## [PROBLEM REQUIREMENTS]
Repeat every entry exactly as it stands. Omit the images.

## [SUPPLIED MATERIAL]
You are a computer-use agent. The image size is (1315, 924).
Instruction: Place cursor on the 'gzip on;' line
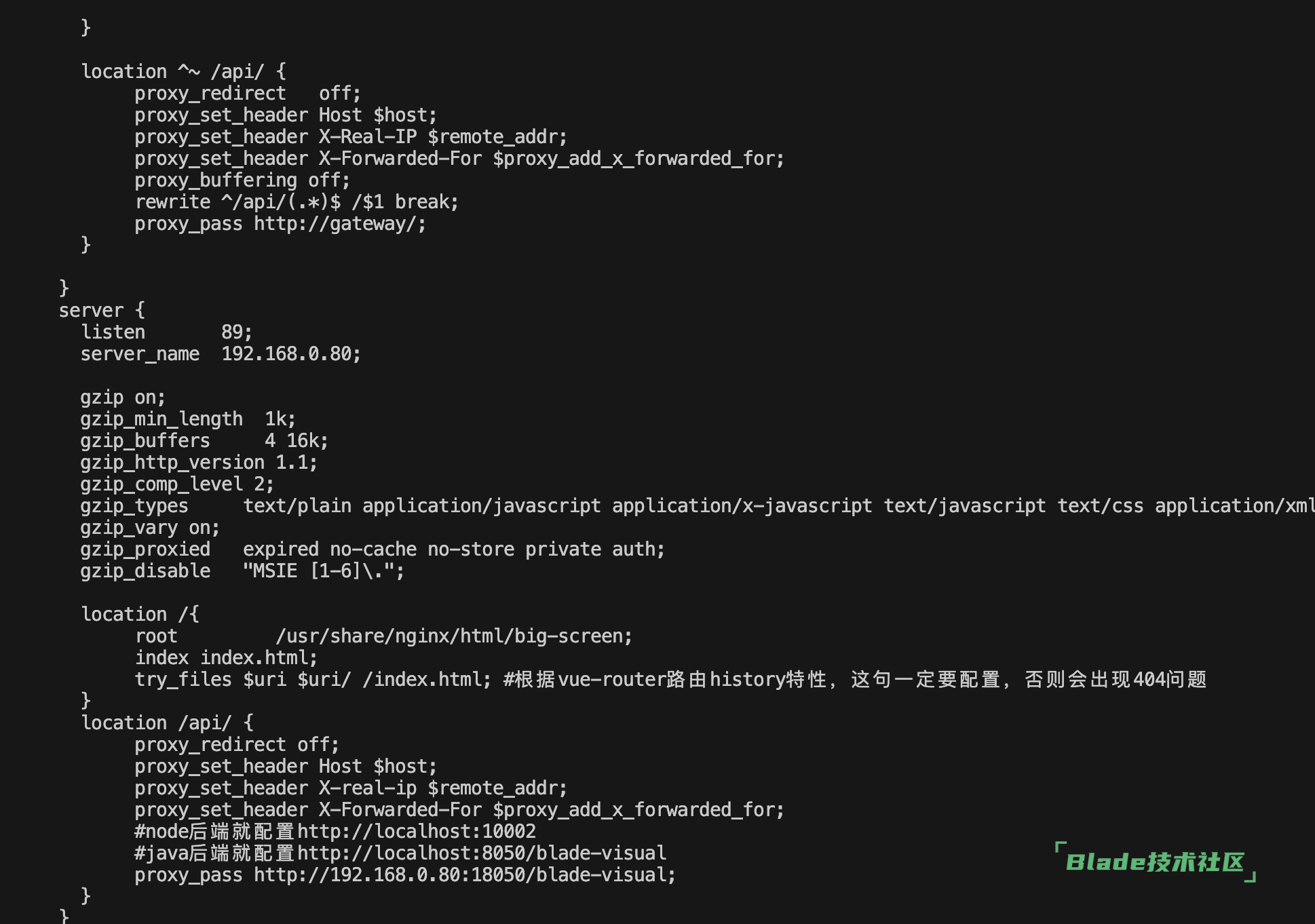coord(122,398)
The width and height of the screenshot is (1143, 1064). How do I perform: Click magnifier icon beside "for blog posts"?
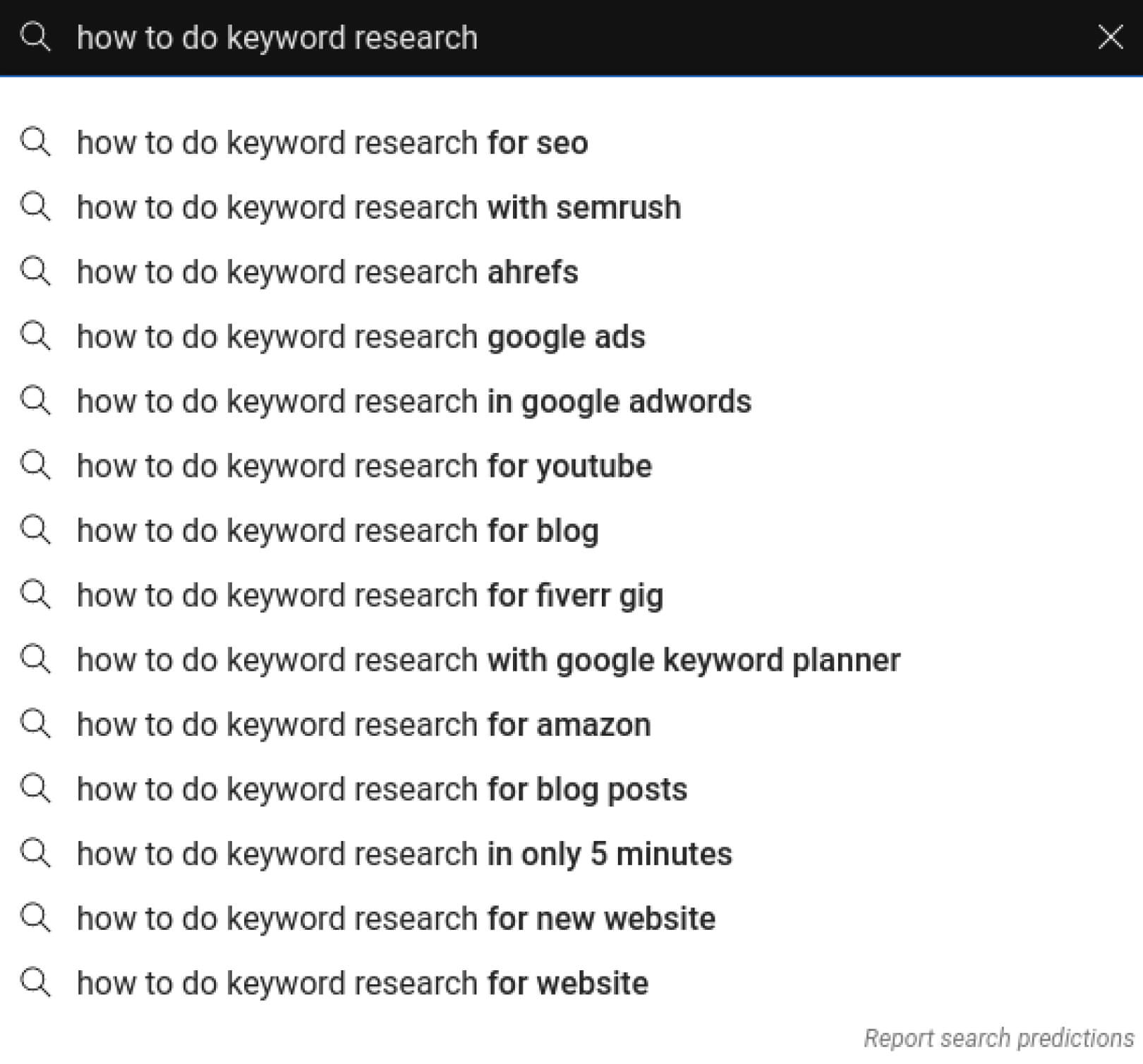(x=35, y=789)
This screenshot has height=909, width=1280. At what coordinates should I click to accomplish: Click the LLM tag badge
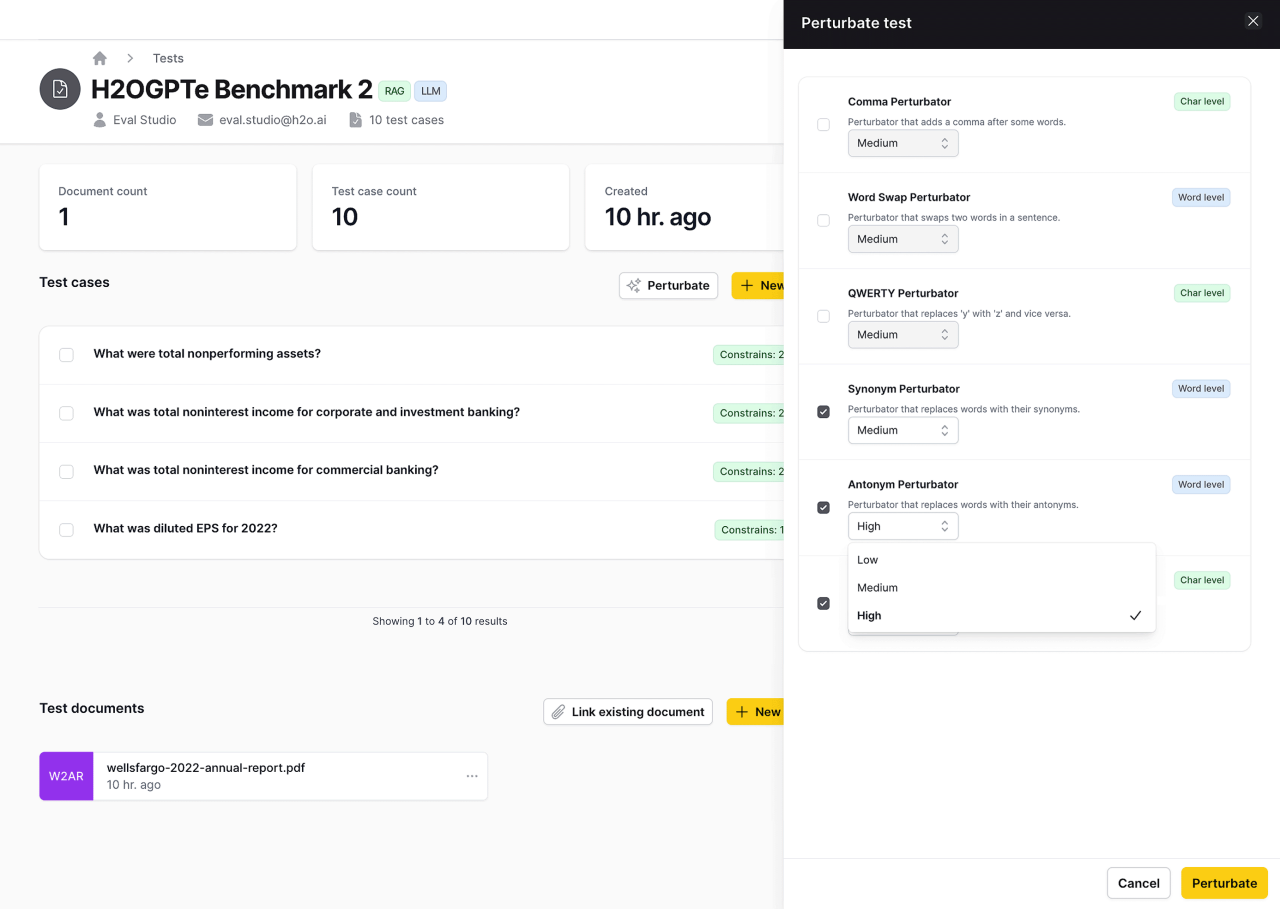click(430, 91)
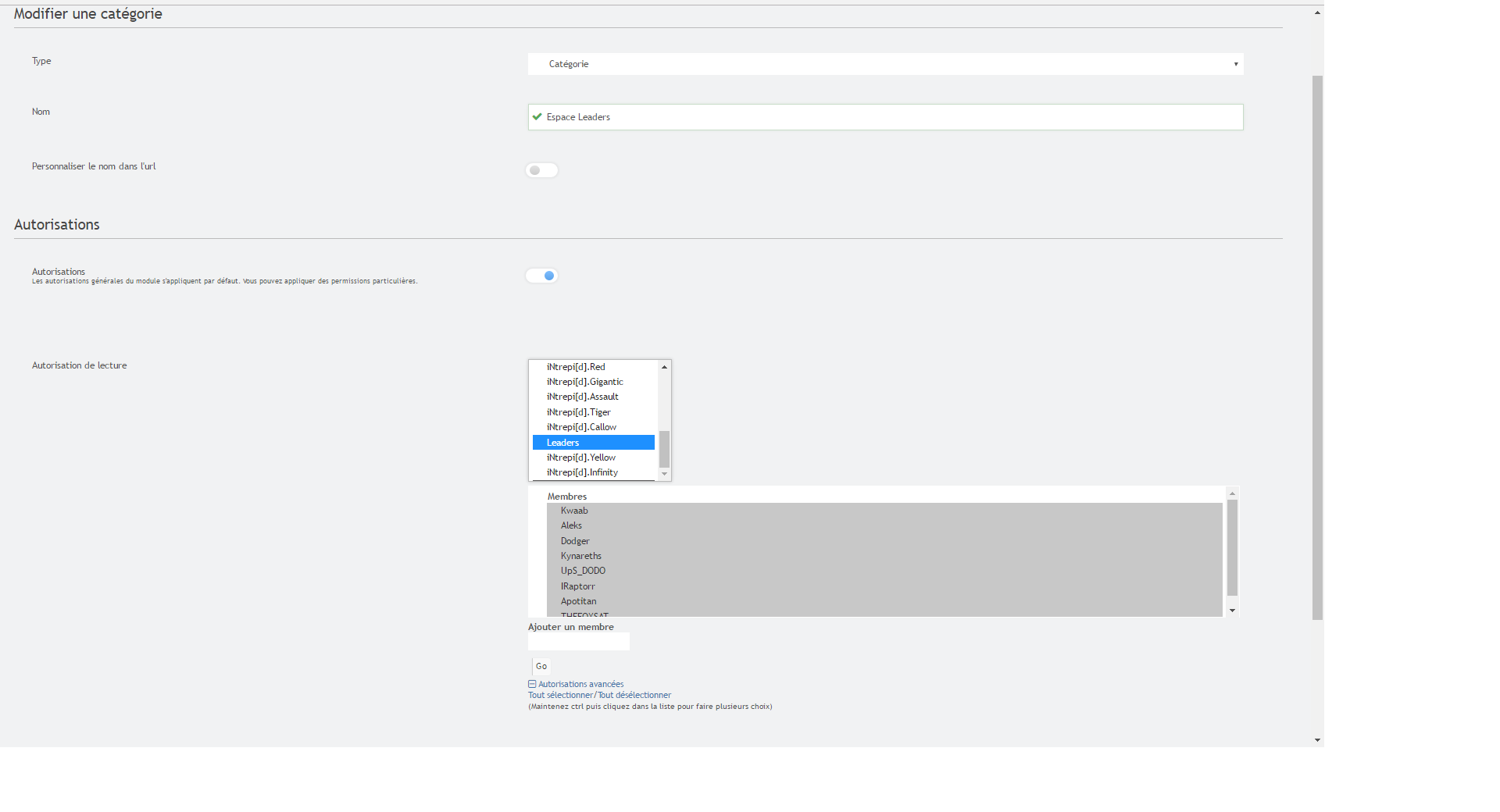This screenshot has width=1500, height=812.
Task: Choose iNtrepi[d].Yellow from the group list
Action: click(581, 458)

## [ANSWER]
You are a computer-use agent. The image size is (1315, 924).
Instruction: Place cursor on the 'gzip on;' line
coord(122,398)
The width and height of the screenshot is (1143, 1064). How do I perform: Click magnifier icon beside "for blog posts"?
(x=35, y=789)
This screenshot has height=909, width=1280. At what coordinates should I click to accomplish: Click the LLM tag badge
click(430, 91)
This screenshot has width=1500, height=812.
Task: Choose iNtrepi[d].Yellow from the group list
Action: click(581, 458)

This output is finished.